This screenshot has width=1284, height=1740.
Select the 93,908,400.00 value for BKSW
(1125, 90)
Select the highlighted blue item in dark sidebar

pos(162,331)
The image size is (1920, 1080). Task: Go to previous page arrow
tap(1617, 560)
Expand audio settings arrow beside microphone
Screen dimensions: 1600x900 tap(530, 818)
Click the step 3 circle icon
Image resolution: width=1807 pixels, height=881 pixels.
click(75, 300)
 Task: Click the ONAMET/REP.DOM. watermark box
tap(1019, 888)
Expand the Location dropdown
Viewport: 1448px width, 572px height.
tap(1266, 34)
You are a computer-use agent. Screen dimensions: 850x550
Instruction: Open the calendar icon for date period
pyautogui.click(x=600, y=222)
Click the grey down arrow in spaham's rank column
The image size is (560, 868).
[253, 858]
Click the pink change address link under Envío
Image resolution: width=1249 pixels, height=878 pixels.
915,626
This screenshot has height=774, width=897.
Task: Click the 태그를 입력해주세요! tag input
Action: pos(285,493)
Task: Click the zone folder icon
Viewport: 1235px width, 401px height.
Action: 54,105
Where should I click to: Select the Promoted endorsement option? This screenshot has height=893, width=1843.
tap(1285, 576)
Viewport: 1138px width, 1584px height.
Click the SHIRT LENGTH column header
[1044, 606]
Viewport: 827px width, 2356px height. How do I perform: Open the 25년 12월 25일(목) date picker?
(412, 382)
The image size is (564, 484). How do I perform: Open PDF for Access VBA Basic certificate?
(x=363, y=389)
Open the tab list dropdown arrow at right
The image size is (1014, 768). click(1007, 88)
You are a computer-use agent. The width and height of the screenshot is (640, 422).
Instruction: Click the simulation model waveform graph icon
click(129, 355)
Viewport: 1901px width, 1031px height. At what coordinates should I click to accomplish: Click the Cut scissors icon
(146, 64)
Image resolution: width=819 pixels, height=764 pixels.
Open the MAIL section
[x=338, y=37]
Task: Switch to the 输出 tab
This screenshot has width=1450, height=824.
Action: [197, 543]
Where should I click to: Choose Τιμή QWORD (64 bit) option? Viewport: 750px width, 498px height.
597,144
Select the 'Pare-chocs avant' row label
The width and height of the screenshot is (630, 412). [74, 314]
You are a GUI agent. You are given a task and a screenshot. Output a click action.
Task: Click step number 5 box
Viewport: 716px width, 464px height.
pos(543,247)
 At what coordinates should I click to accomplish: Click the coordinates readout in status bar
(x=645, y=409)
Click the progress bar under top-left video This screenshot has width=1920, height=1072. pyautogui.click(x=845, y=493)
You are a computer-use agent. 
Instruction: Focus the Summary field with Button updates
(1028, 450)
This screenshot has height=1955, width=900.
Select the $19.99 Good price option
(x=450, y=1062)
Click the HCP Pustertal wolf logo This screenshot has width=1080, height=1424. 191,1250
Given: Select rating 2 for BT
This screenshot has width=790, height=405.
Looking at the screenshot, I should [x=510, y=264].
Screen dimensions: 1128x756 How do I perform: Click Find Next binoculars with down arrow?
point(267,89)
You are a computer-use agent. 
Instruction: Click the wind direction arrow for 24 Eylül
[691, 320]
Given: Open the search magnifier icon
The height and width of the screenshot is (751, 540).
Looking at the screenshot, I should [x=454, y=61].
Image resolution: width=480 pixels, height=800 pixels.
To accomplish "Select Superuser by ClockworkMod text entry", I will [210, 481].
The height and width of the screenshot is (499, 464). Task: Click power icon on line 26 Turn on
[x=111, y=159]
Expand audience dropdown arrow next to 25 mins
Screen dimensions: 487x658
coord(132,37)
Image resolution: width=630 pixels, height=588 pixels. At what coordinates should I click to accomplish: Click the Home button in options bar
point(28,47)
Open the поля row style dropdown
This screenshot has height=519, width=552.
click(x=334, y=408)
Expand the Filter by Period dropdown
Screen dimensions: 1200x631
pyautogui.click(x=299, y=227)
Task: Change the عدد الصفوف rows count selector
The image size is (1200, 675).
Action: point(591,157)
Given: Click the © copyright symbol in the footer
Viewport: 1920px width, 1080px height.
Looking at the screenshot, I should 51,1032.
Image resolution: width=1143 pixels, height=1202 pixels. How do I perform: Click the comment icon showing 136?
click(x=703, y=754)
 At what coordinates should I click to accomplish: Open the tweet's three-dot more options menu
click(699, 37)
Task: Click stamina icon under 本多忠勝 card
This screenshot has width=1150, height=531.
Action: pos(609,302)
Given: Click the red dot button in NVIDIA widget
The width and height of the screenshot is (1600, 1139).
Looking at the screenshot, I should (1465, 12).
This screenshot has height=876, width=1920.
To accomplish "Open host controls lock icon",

* **TASK DETAILS**: Look above for the line holding "Viewport: 1920px width, 1080px height." and the line holding "Task: Click stamina icon under 本多忠勝 card", then output exactly those two lines and every line between them, nothing more.

* **SOLUTION TO THIS EXERCISE**:
Viewport: 1920px width, 1080px height.
Looking at the screenshot, I should 51,1032.
Image resolution: width=1143 pixels, height=1202 pixels. How do I perform: Click the comment icon showing 136?
click(x=703, y=754)
 At what coordinates should I click to accomplish: Open the tweet's three-dot more options menu
click(699, 37)
Task: Click stamina icon under 本多忠勝 card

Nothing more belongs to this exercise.